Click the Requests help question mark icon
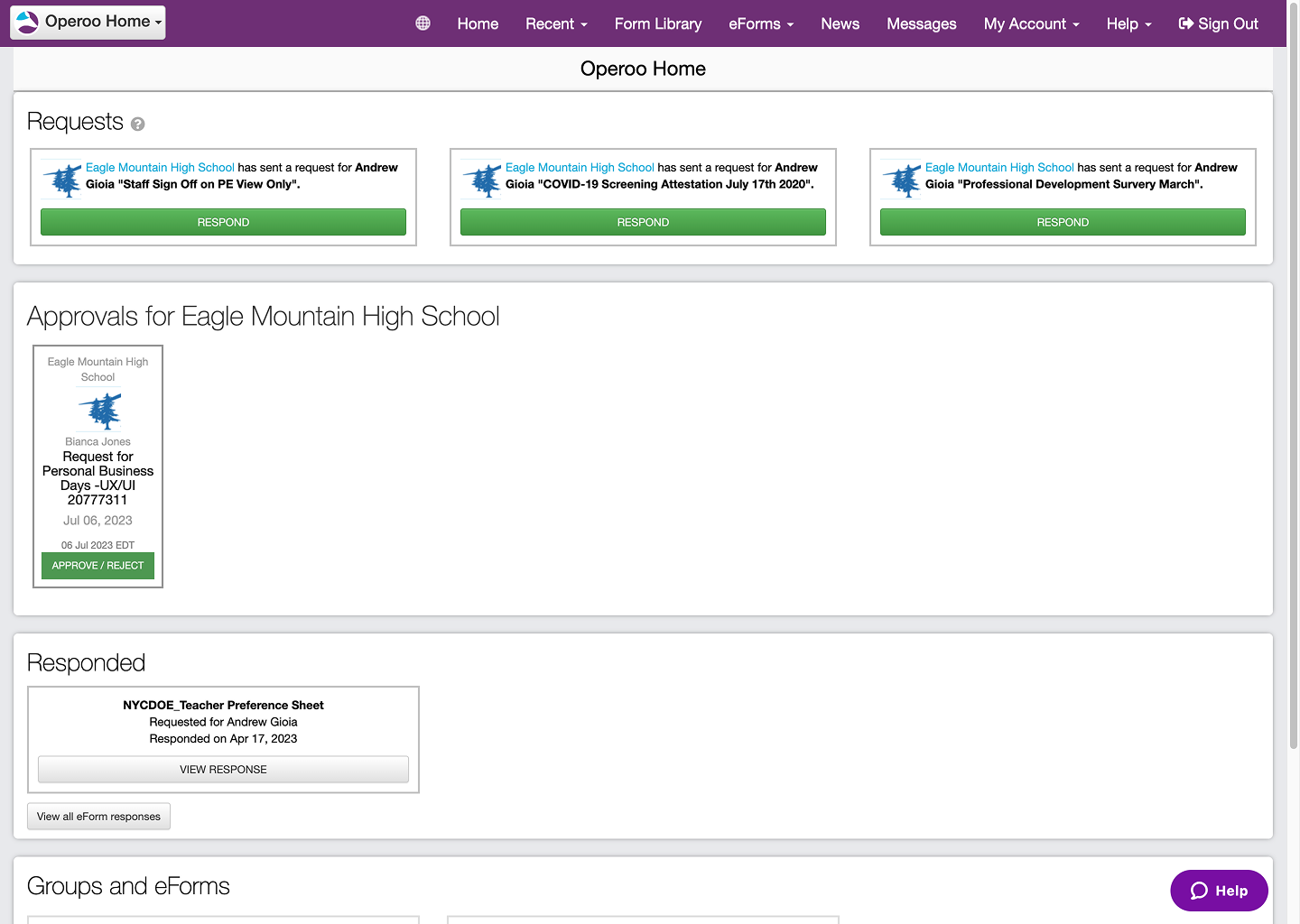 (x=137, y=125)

========================================

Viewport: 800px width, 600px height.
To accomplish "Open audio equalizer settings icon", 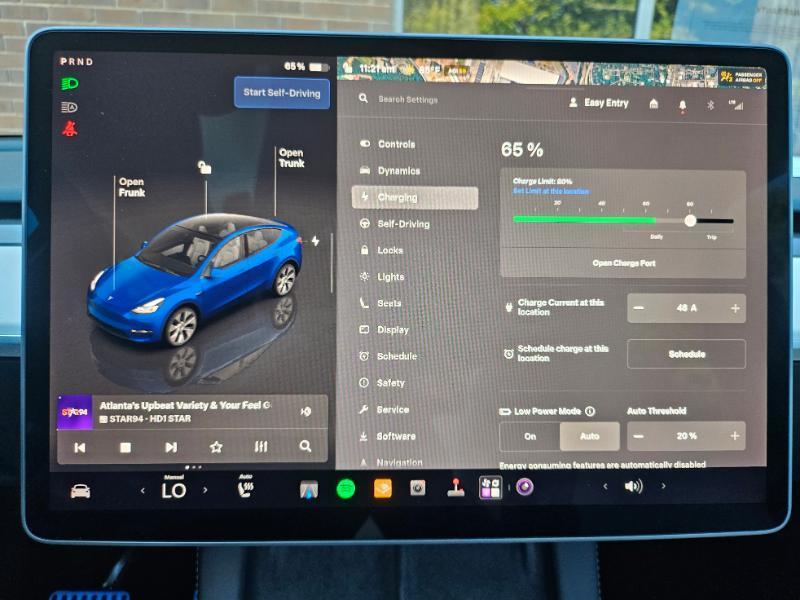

========================================

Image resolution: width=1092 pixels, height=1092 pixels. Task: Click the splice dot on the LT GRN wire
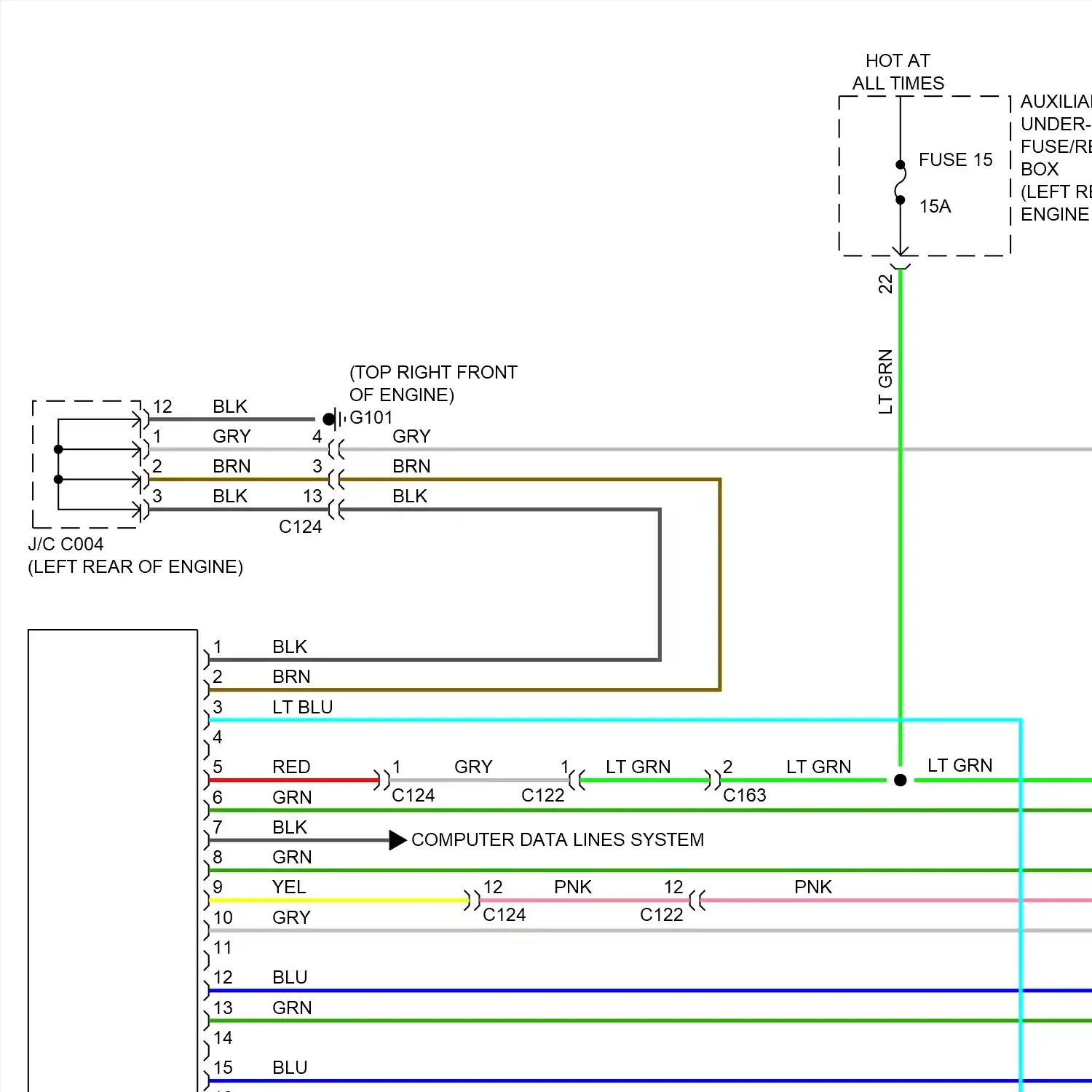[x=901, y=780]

========================================

:: Goal ::
Please shift every coordinate in the answers by 19, then give back the rows from the line with "Image resolution: width=1092" to the line with "[x=901, y=780]", both included and with their requests. Leave out the pictures.

:: Exercise answer ::
Image resolution: width=1092 pixels, height=1092 pixels. Task: Click the splice dot on the LT GRN wire
[x=920, y=799]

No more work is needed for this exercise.